To the rhythm of jazz

Updated: Feb 7

New Orleans, Louisiana - September 2023


Louisiana is a very unique state. Its DNA is a mix related to the history of the American East Coast, with settlers (in this case French) settling its lands in the 1700s and Africans being transported into slavery to work on plantations throughout the 1800s.


By the time I arrived in New Orleans, the capital, I was en route from California and had already had my fill of nature among the various national parks. Skyrocketing humidity, a somewhat hipster Airbnb in the back of a kitschy house with colorful pearl necklaces on the wooden fence. Walking through the streets of the old town is surreal: it feels like being in the alleys of Paris, with the balconies of the wrought-iron houses, and at the same time it feels like being in the Caribbean, with the boiling sun, humid heat, and colorful houses.
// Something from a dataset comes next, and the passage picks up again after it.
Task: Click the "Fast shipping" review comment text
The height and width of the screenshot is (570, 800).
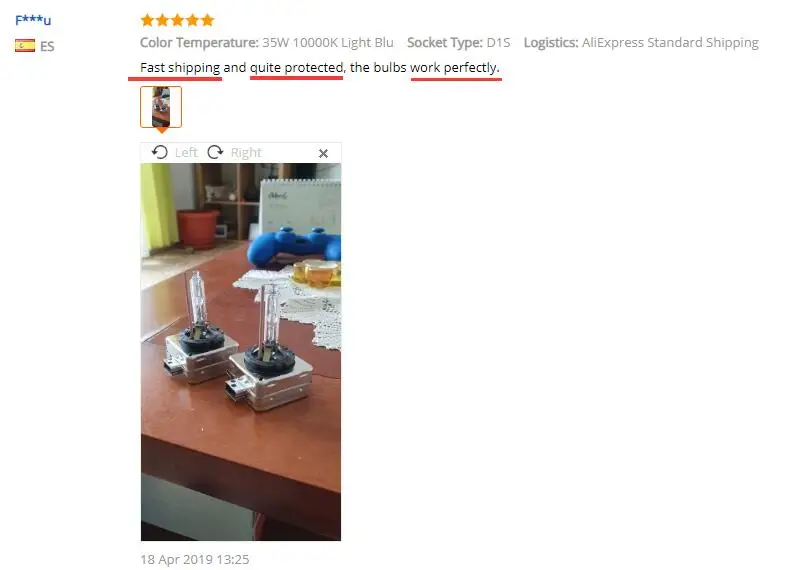Action: (180, 67)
In the evening between Canal street, Bourbon street and Frenchmen street the atmosphere is frivolous, there are many people in the streets and music for the clubs. It is said that jazz was born here: live music always in the background, dancing, drinking, eating the traditional Creole food, which is something delicious. One night I found myself in the middle of Bourbon street, where a guy was performing Bob Marley covers on the back of a pickup truck, and around him was a sea of people singing and letting loose as it started to drizzle. I felt connected to a sea of strangers in the way only music can. Phenomenal.


That day I had booked an Uber to visit a historic colonial house that used to be a sugarcane plantation: Laura's Plantation. It was an hour out of town, in a rural and somewhat disappointing area. I participated in a guided tour that traced the history of the family, the family tree, the relationships, the conflicts, the abuses, the civil war, the inability to redeem themselves and win their freedom as human beings, the denials, the economic aspect but also the psychological impact of owning people. When I think about it even now, I get chills. At the end of the visit, I stood in their quarters (i.e., a room of a few square meters where many people lived) and saw the list of slaves and the economic value assigned to each one, as if it were a catalog of sneakers. The basic principle for the masters was to maintain the status quo, which meant depriving these people of education, dignity, morals and respect, treating them like beasts and using force to maintain order.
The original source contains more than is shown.